Fixture: tool_args_smuggling.json

What Spooled does NOT defend against

These boundaries are explicit. Compliance teams should read this section as carefully as the previous one.

  • A developer who deliberately renames a sensitive field to a declared-safe key (e.g., calls a customer email intent). Spooled trusts your schema; it cannot read your mind. Code review is your defense here.
  • A malicious third-party Python package that monkey-patches Recorder.record_interaction to bypass the enforcement layer.

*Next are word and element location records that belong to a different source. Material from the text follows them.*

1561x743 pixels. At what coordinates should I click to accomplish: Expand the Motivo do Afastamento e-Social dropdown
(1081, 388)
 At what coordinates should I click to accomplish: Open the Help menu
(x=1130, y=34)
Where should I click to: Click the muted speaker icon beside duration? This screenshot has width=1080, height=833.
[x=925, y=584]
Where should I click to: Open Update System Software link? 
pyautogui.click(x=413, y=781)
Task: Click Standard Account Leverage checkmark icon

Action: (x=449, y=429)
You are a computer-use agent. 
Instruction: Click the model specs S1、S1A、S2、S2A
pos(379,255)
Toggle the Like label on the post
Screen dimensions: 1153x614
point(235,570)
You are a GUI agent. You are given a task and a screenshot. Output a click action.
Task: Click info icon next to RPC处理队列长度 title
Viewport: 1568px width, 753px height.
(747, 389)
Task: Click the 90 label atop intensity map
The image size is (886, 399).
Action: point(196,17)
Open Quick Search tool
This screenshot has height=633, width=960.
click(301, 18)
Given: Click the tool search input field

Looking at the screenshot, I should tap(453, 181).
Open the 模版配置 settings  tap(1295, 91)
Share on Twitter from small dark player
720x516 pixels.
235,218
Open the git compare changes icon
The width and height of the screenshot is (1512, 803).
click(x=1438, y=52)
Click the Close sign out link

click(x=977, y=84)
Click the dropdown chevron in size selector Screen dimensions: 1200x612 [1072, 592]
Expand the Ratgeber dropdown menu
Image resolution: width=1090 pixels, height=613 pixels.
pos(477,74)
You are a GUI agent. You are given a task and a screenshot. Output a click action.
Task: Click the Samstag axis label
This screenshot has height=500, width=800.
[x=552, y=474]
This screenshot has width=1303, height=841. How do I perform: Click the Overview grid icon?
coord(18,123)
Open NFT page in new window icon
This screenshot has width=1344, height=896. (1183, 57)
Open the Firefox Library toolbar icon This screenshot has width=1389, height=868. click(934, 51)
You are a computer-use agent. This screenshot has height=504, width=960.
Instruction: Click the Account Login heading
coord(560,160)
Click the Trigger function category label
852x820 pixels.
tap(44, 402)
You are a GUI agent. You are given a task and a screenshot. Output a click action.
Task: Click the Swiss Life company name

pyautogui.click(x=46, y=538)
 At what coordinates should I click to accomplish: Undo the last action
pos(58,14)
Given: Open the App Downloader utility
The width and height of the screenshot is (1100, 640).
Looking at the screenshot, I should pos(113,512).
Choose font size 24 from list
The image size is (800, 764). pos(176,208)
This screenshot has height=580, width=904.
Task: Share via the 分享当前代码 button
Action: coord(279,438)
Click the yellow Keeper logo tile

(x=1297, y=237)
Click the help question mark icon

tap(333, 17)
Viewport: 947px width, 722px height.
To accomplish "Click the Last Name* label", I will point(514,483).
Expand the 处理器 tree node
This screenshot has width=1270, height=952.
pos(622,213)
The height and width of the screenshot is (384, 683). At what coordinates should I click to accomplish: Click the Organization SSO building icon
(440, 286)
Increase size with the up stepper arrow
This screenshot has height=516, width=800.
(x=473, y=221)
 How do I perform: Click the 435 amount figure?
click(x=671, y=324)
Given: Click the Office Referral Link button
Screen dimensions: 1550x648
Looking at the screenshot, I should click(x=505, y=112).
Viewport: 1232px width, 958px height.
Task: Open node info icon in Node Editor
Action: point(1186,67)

This is OS-level capability isolation territory, not a library's responsibility.
  • A compromised LLM provider that returns adversarially-crafted content designed to evade structural stripping. The hook layer hashes content rather than parsing it, so there is no parser to confuse — but if the provider colludes with an attacker to ship PII back as a metadata field, the schema layer catches that (defense #2).
  • Network eavesdroppers on traffic between SDK and backend. TLS is your responsibility. The Spooled backend requires HTTPS; the SDK uses httpx defaults (TLS certificate validation enabled).
  • An attacker who compromises your DynamoDB / S3 backend.Spooled minimizes what's transmitted (hashes for content, structural metadata for everything else), but stored hashes and tool graphs can still reveal behavior patterns(e.g., “this agent calls escalate_to_humanon 30% of runs”). If pattern-level inference is a concern, use the SDK in local-only mode by setting SPOOLED_BACKEND_URL="".
  • Third-party LLM provider retention of your prompts.OpenAI, Anthropic, Bedrock, and similar providers retain their own logs of the raw prompts and responses your agent sends and receives. Spooled never sees that data — but the providers do. Negotiate retention terms with them directly; Spooled cannot defend a boundary it does not control.
  • Lenient-mode warning suppression. Lenient mode emits a structured warning via structlog when an undeclared key is dropped. If your application configures structlog below the WARNING level, the notification is silenced and undeclared keys are dropped without surface signal. Auditors should verify their log pipeline captures WARNING-level events from spooled.privacy.enforcement, or use strict mode in CI to raise instead.

The three architectural layers

LayerModuleEnforcesBypass condition
1. Hook redactionspooled/hooks/LLM message content replaced with {role, content_hash} before recorder sees itA non-auto-instrumented HTTP/LLM client. Mitigation: use explicit wrap_* helpers for custom clients.
2. Structural strippingspooled/recorder.py:_strip_to_structuralAllowlist of structural keys; everything else collapses to {redacted: true, payload_hash}A hook that pre-formats untrusted data to look structural. Mitigation: corpus tests verify hook output shape.
3. Schema + regex enforcementspooled/privacy/, spooled/redaction.pyAllowlist for metadata + per-tool arguments; regex for credential-shaped valuesA field renamed to an allowed key. Mitigation: developer responsibility + reviewable .spooled/privacy.yml.

Strict mode opt-in

Setting SPOOLED_STRICT_PRIVACY=1in the environment flips the enforcement layer from “redact + warn” to “raise on first violation.”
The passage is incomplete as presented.